The approach described above makes an implicit assumption that the NMR responses of the fluids is known. In practice, this may not be the case. For example, when heavy oil is present in the formation, the contribution of the hydrocarbon to overall NMR response depends on the oil viscosity, which is generally not known. Furthermore, a typical analysis approach does not allow proper incorporation of multi-measurement NMR acquisitions where the response may be determined based upon molecular diffusion rates and ultimately fluid type. In effect, much of the fluid information included in the NMR data is abandoned and solely information contained in the T2 distributions is extracted and propagated to subsequent (multi-tool) analysis. The full NMR dataset is then analyzed independently to compute any relevant fluids information. However, the reliability of the “stand-alone” NMR analysis depends heavily on the types of fluids present, and meaningful uncertainties on fluid properties as well as volumes may be difficult to determine. In some cases it is not possible to simultaneously determine both volumes and NMR responses (which define fluid properties) from the NMR data alone.
In some embodiments, such as some of the forgoing, the disclosure describes a method by which NMR data and conventional log data may be analyzed together simultaneously in a self-consistent manner, and provides answers that are consistent with the available log measurements. Example benefits of such embodiments are that it may provide uncertainty estimates for fluid properties and volumes and that is applicable to hydrocarbons with a wide range of properties, including very heavy oils which may generate little or no measurable NMR signal.
In some embodiments, NMR logs (including diffusion-based measurements) may be combined or integrated with conventional logs, such as dielectric dispersion logs and nuclear—and/or ELAN (elemental log analysis)—porosity logs. In example embodiments, outputs of inversions integrating these measurements may be a set of fluid volumes and viscosity values, together with associated uncertainties, that are consistent with the input data from multiple tools and with their respective radial responses.
Combining logs from different sensors may pose certain challenges. For example, it may be desirable to consider the depth of investigation of the measurements when combining dielectric logs with NMR logs. Both NMR and dielectric logs may have very specific measurement DOIs, and thus can be sensitive to (shallow) mud filtrate invasion. If the invasion and respective measurement DOIs are not properly included in an integration analysis, inconsistencies—and improper results—could be produced. Nonetheless, if the interpretation and measurement models are realistic and accurate, then the invasion effects can be beneficial for the interpretation, yielding more accurate results in certain embodiments.

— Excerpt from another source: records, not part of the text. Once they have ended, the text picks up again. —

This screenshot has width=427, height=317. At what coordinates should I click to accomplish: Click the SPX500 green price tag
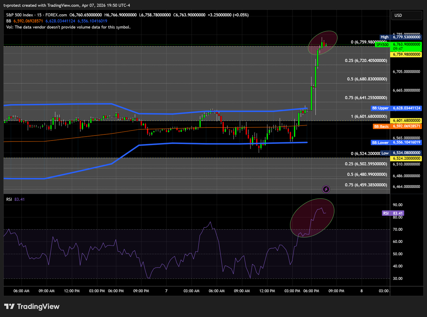pos(382,45)
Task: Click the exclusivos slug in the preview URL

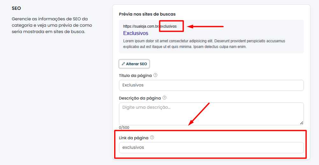Action: point(168,26)
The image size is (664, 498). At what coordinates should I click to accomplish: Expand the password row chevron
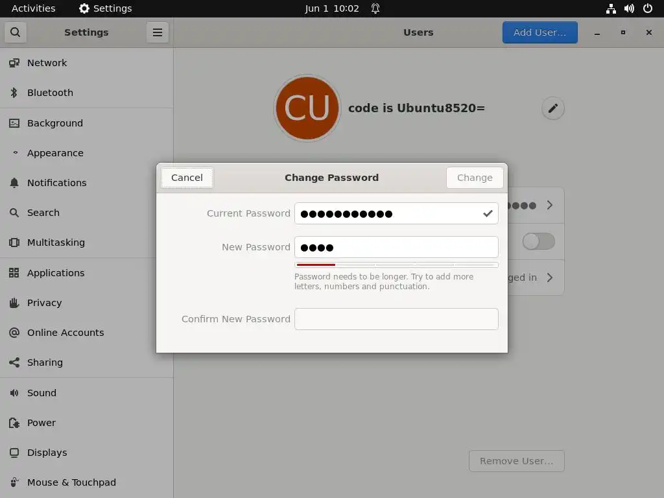[550, 206]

The choice of production technologies for heavy oil reservoirs may be affected by robust determination of both hydrocarbon volume and viscosity. Lateral and vertical disposition of hydrocarbon as well as variations in oil properties are to be quantified along with their associated uncertainties for production strategies to be optimized.
In some embodiments, an approach may be used for the characterization of heavy oil reservoirs, integrating NMR with dielectric dispersion measurements and conventional nuclear porosity logs in a single self-consistent workflow which provides reliable fluid saturation and oil viscosity. The complementary information content and commensurate sensitive volumes of dielectric and NMR logging tools can make these measurements natural choices for heavy oil evaluation. Whereas conventional resistivity-based analysis may be challenged by fresh or variable salinity formation water encountered in many heavy oil reservoirs, dielectric logs in some embodiments can provide robust saturations even in fresh water environments.

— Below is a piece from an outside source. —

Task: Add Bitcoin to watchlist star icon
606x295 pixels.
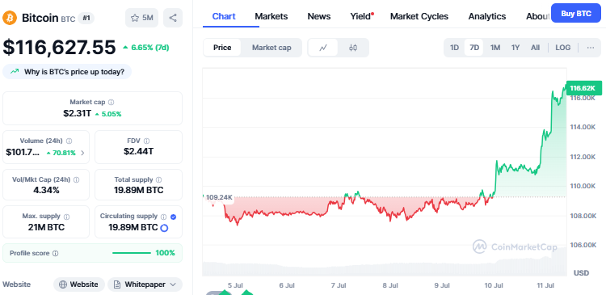Action: tap(134, 18)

Example methods for integrating dielectric logs with NMR logs may build on advances in NMR viscosity estimation techniques allowing accurate viscosity determination for crude oils with viscosities ranging from tens to millions of centipoise. NMR diffusion measurements as well as relaxation time distributions may be incorporated in the analysis, if available. Such methods may be valid for a NMR acquisition sequence, tool design or conveyance method and may ensure that radial and/or axial responses of the respective measurements are properly considered. Monte Carlo sampling can be used in some embodiments to derive uncertainties on fluid volumes and viscosities which can be fed in decision-making processes that rely on these quantities, as will be discussed further below. While in example embodiments, attention may be paid to the integration of Wireline NMR and dielectric measurements, the method is quite general and may be adapted to conventional resistivity measurements in place of dielectric logs and using LWD in place of Wireline logs.

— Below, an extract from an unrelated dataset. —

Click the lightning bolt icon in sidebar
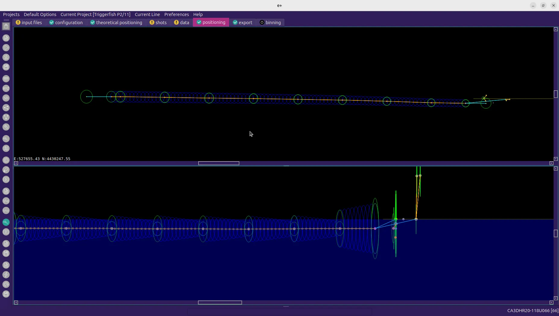The image size is (559, 316). 6,275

Various approaches may be used for integrating NMR measurements with dielectric logs. For example, in one example method, a Monte Carlo grid may first be defined. This may involve determining oil parameters (e.g., viscosity, T1/T2 ratio, diffusion/T2 ratio, hydrogen index), water parameters (e.g., surface relaxivity, T1/T2 ratio, hydrogen index), and invasion parameters (e.g., Ri). In some embodiments, this Monte Carlo grid may be based on approximately 500,000 samples, or any other suitable, user-definable number. Oil NMR response functions may be taken directly from a data base or defined according to a model which parameterizes the shape of oil T2 distributions.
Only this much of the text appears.